-- Start of RECORD EXTRACTS --

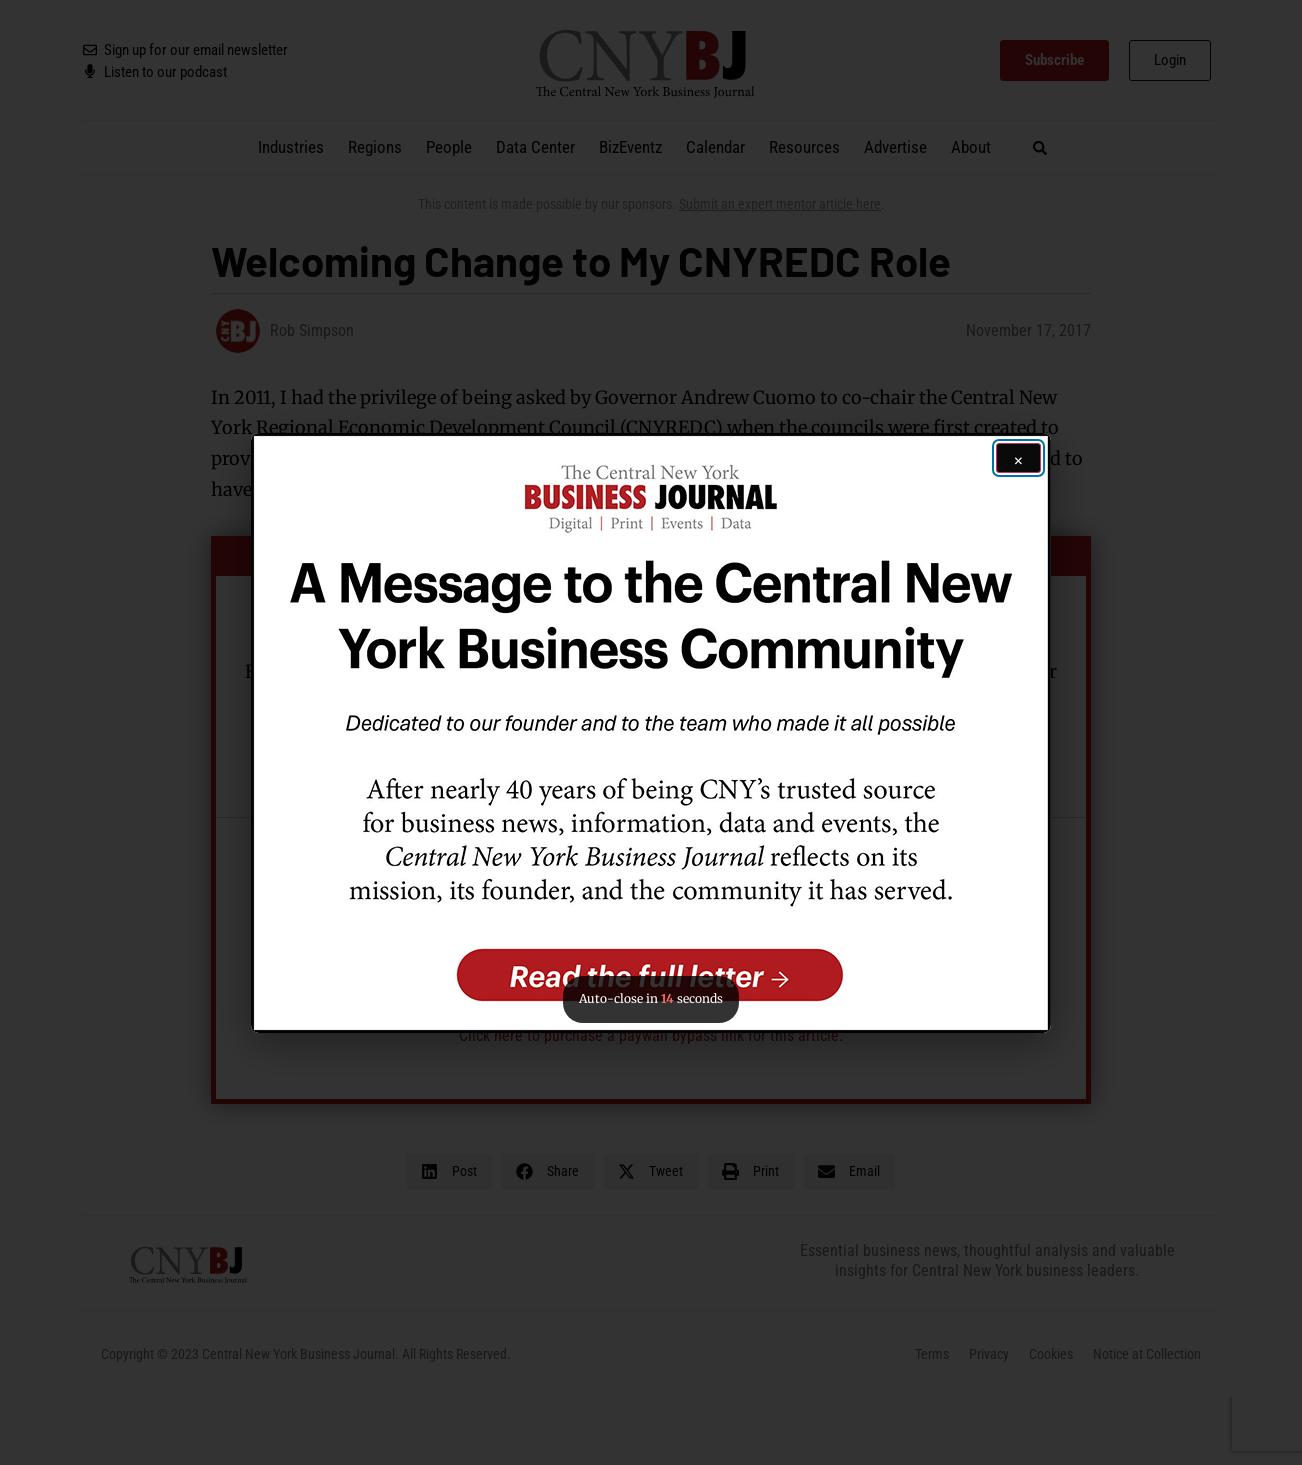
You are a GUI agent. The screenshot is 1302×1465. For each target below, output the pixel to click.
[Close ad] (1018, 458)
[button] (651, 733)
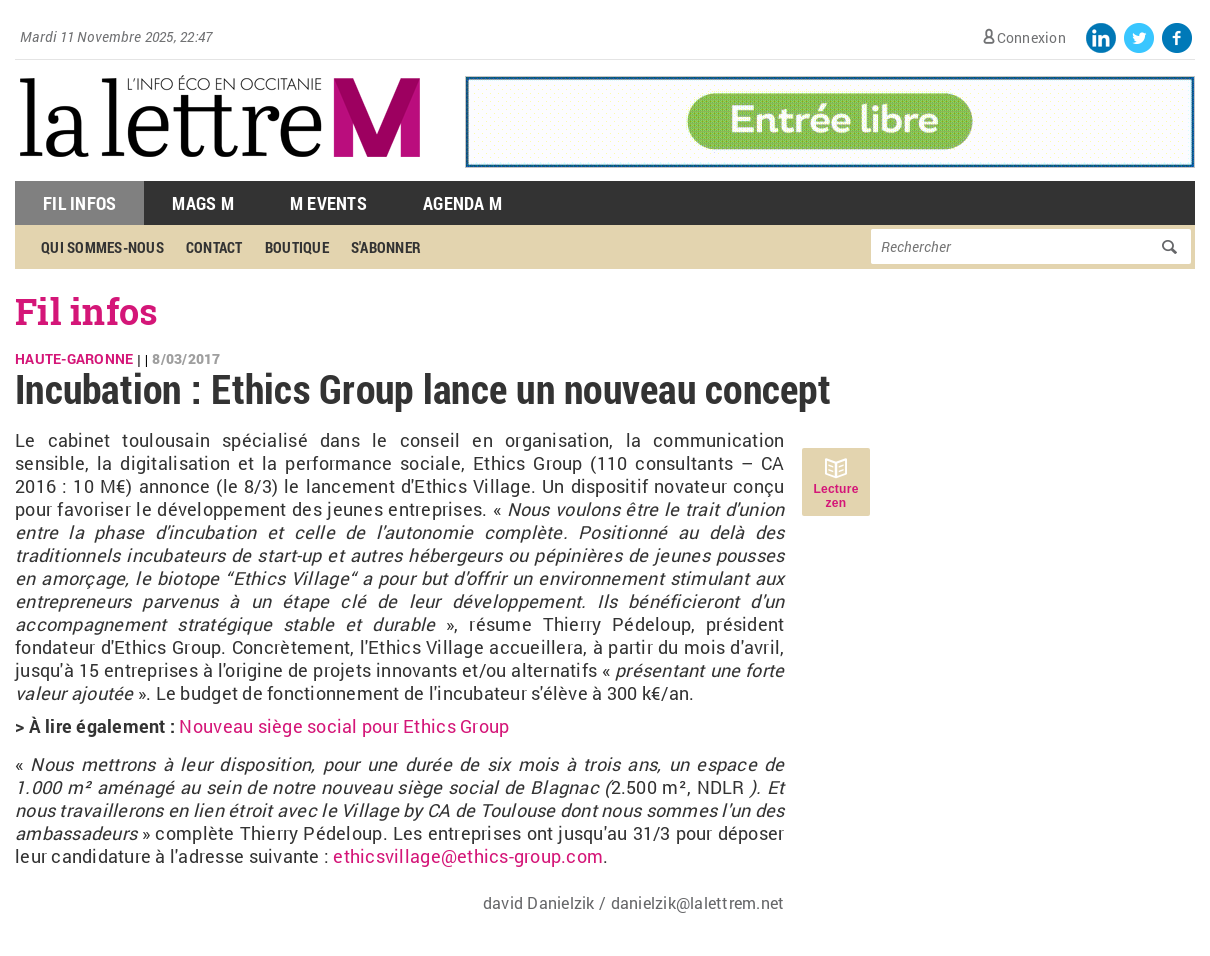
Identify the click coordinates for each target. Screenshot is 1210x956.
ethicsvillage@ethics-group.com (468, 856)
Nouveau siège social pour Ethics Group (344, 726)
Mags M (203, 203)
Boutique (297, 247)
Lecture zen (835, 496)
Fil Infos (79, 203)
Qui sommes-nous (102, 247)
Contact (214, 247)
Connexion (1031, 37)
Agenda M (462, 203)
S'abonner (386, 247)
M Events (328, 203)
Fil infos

-- End of RECORD EXTRACTS --
-- Start of RECORD EXTRACTS --

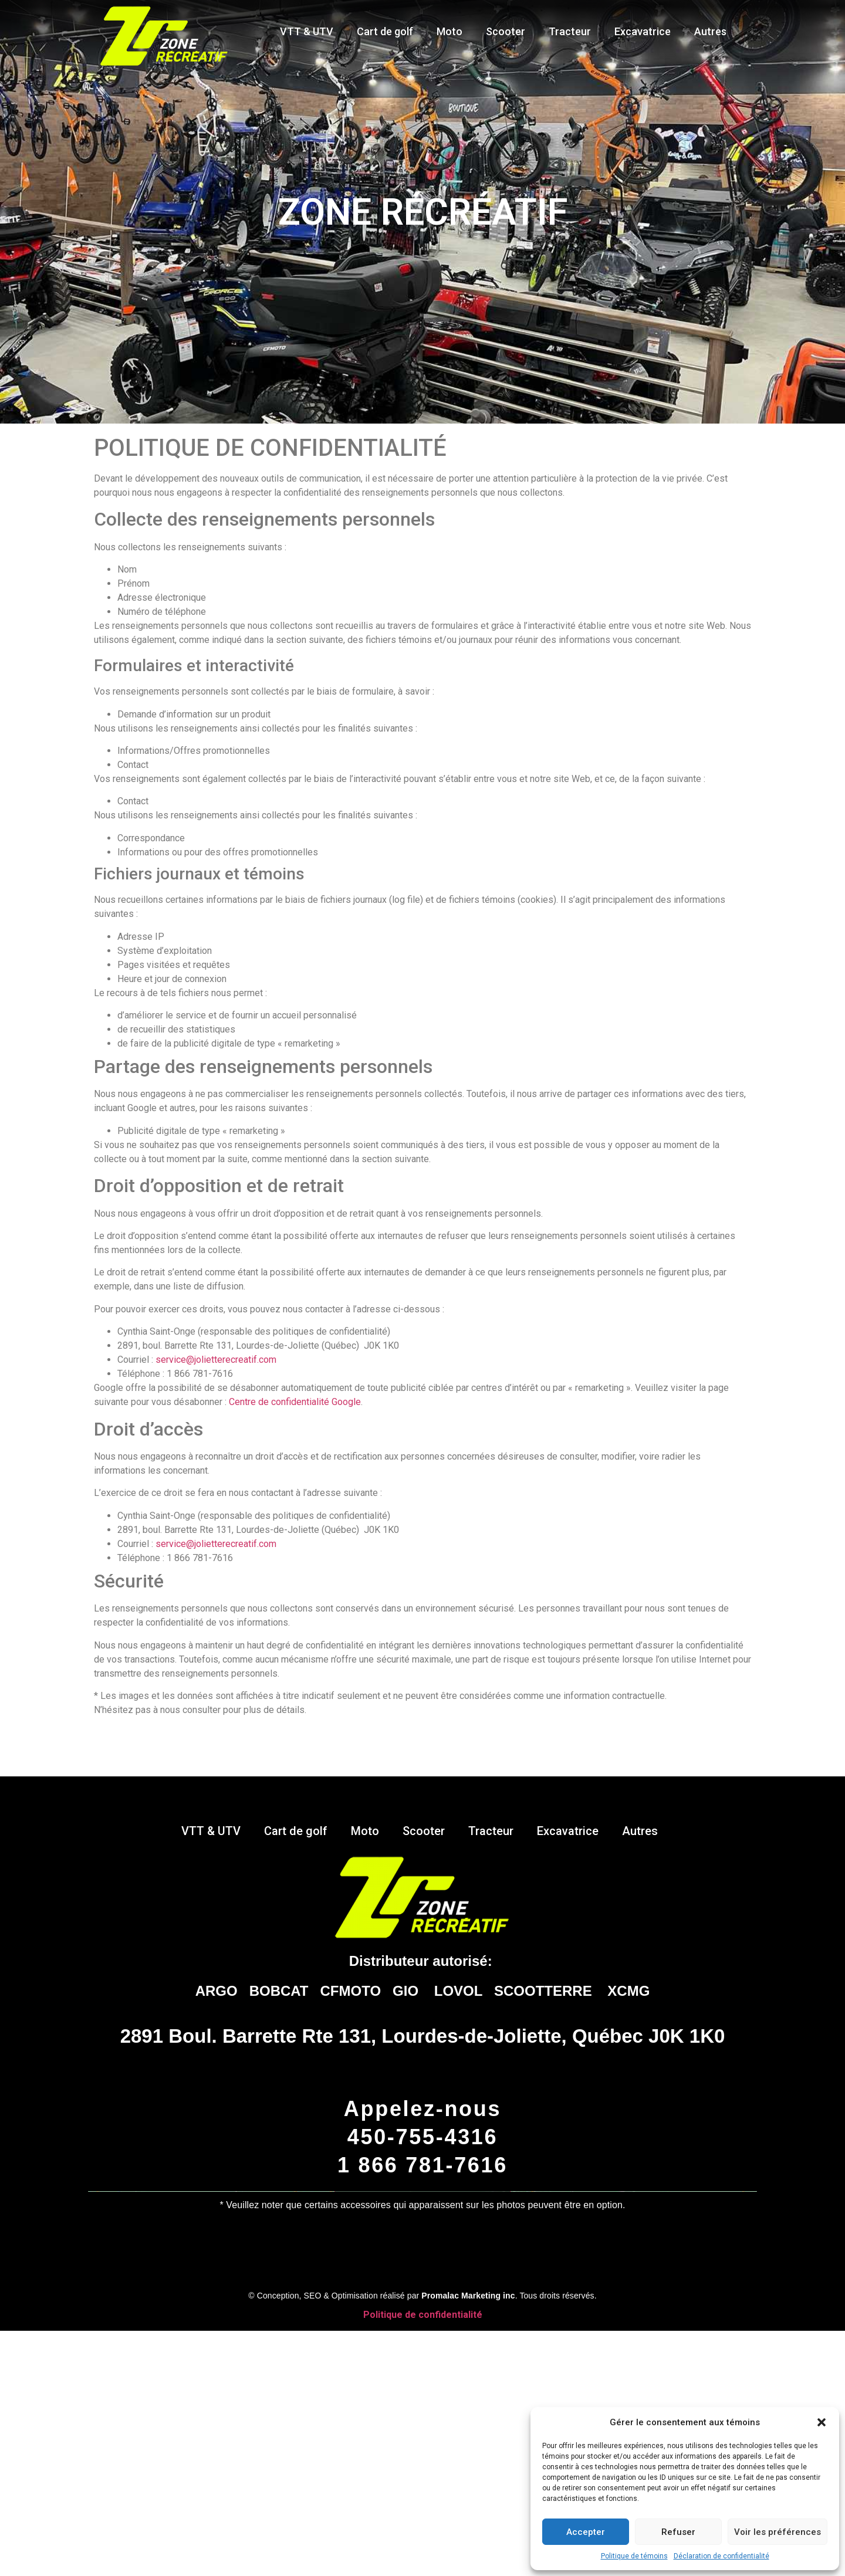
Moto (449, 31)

-- End of RECORD EXTRACTS --

■ **OBJECTIVE**:
Please copy the data above word for word, from the line containing "Boutique (297, 247)" through the line containing "M Events (328, 203)", both included.

■ **CORRECT RESULT**:
Boutique (297, 247)
Lecture zen (835, 496)
Fil Infos (79, 203)
Qui sommes-nous (102, 247)
Contact (214, 247)
Connexion (1031, 37)
Agenda M (462, 203)
S'abonner (386, 247)
M Events (328, 203)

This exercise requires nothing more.